India captured roughly 45% of the regional capital between 2022 and 2025.

Asia-Pacific’s (APAC) insurance technology (insurtech) funding dipped from about $9.1b between 2018 and 2021 to around $4.1b between 2022 and 2025. 

The region’s number of deals also dropped from 383 to 202 over the same periods, according to NTT DATA’s Insurtech Global Outlook 2026.

Asia-Pacific’s insurtech market is moving away from challenger digital insurers and towards technology providers, infrastructure firms and insurance platforms, the report said.

The distribution of funding has also changed. China’s share declined, whilst the combined share of Singapore and Indonesia rose from about 12% to 35%. India’s share increased from roughly 25% to 45%.

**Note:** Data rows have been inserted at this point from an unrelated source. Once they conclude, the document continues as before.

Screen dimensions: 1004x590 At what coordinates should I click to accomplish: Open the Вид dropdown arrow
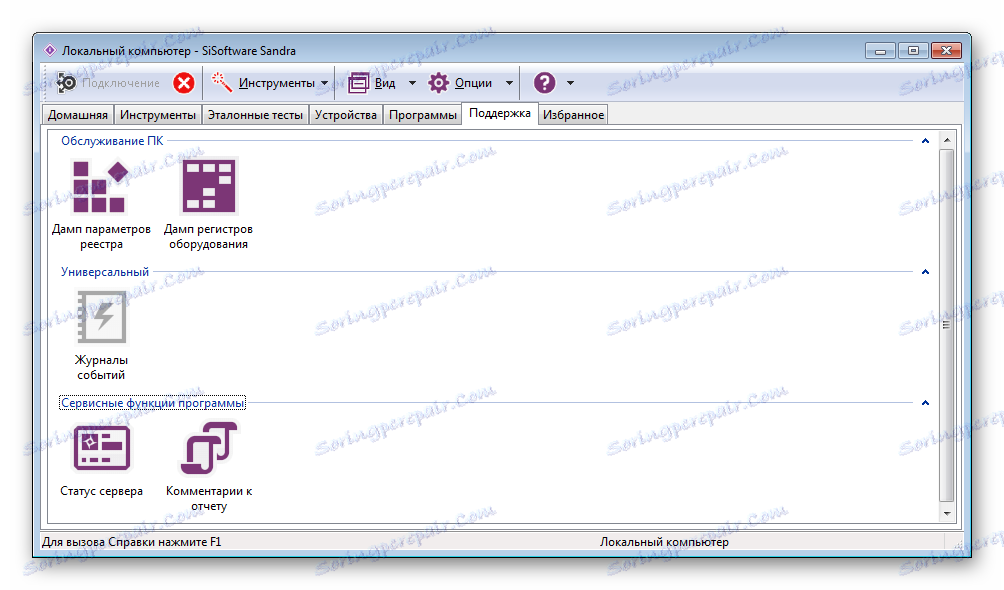click(410, 82)
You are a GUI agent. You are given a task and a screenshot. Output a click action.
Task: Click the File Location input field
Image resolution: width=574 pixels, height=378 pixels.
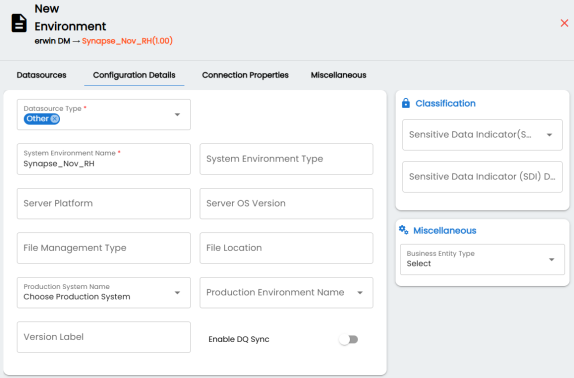(x=286, y=248)
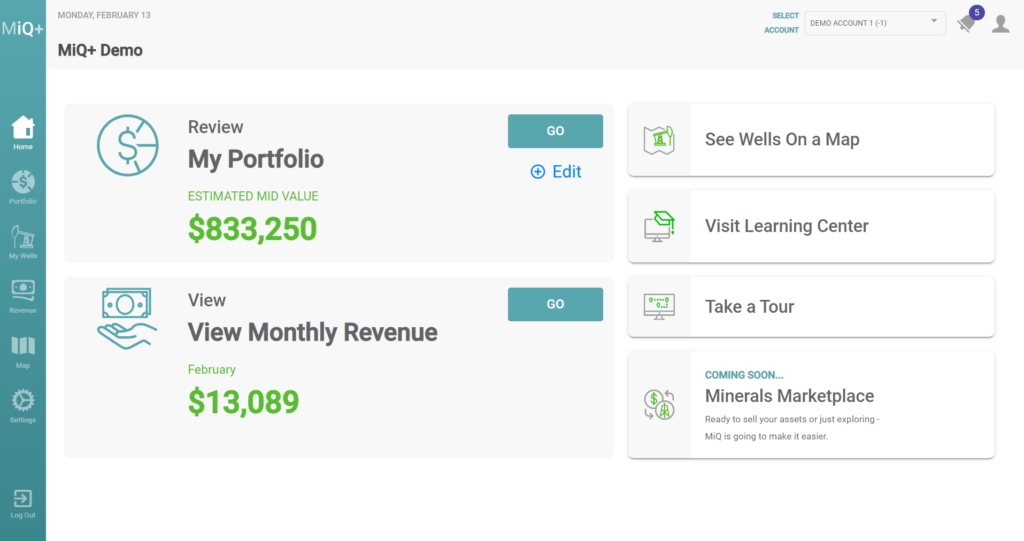The image size is (1024, 541).
Task: Open Map in the left sidebar
Action: coord(23,350)
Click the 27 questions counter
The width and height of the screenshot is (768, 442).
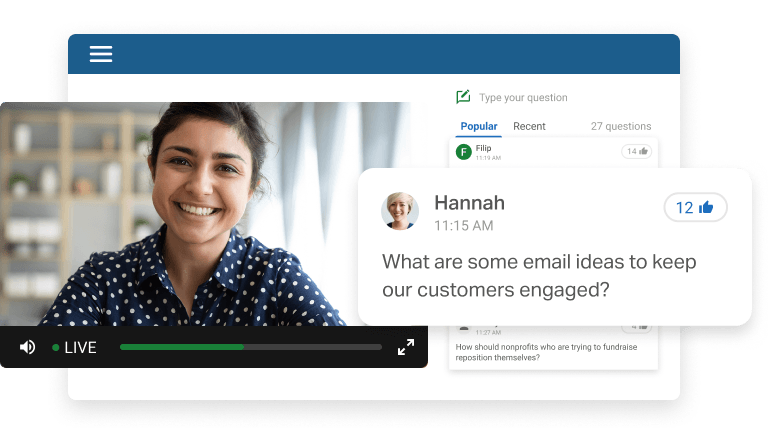pos(621,126)
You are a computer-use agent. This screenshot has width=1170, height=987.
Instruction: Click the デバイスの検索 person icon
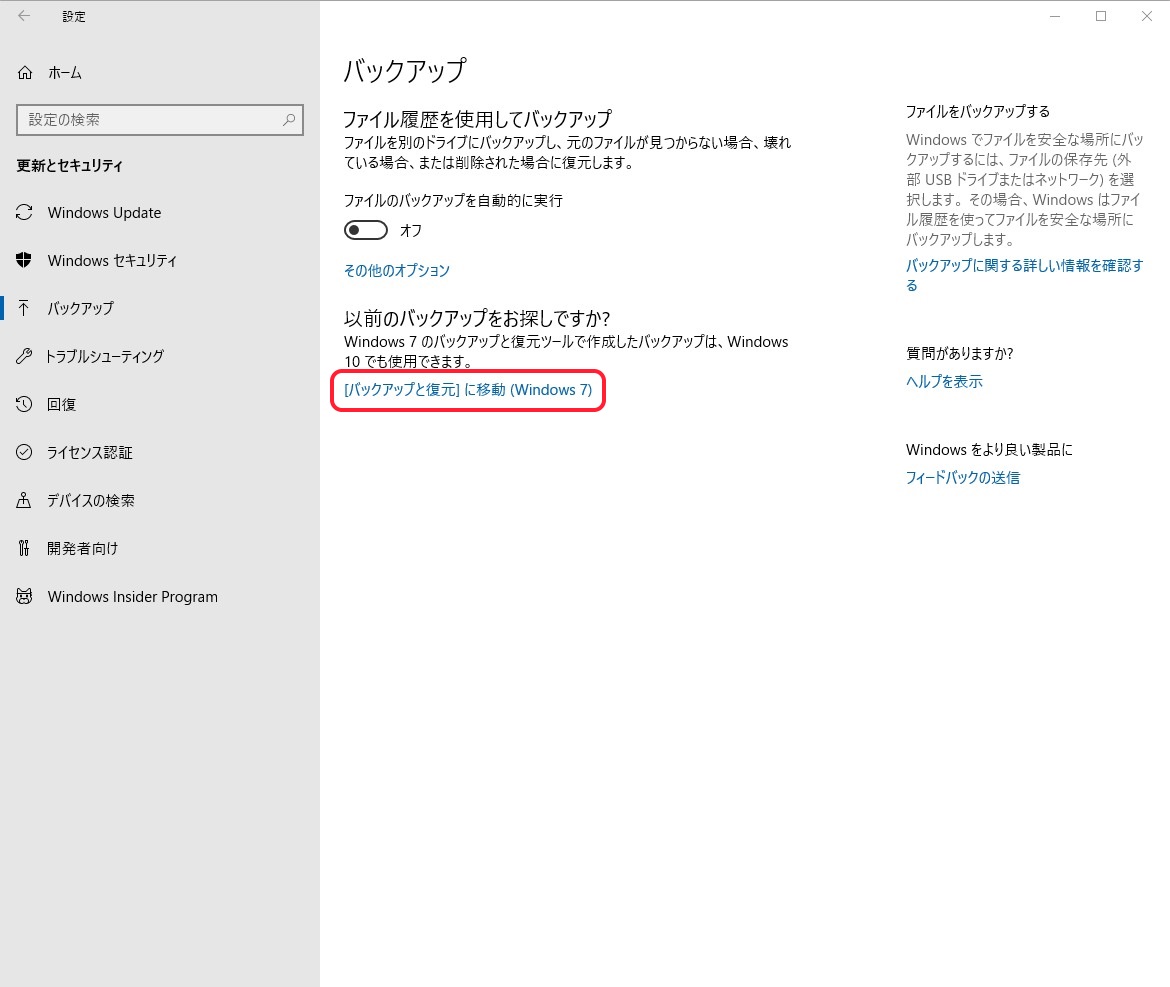point(25,501)
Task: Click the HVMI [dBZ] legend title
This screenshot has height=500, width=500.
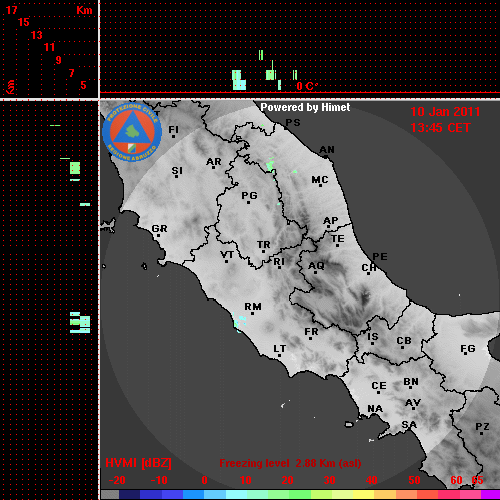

NTT DATA said the shift reflects stronger investor interest in companies that provide technology, distribution and infrastructure to insurers rather than competing directly with them.

Recent funding and partnership activity includes Singapore-based bolttech’s $147m Series C round in 2025 and Indonesian insurance platform Qoala’s $47m Series C. 

Other examples cited in the report include Southeast Asian insurtech Igloo, the Smartpay and Chubb partnership in Japan, and Indian platforms InsuranceDekho, MediBuddy and Perfios.

The change comes as Asia faces a large insurance protection gap. Swiss Re estimates that 92% of the region’s natural catastrophe losses in 2025 were uninsured.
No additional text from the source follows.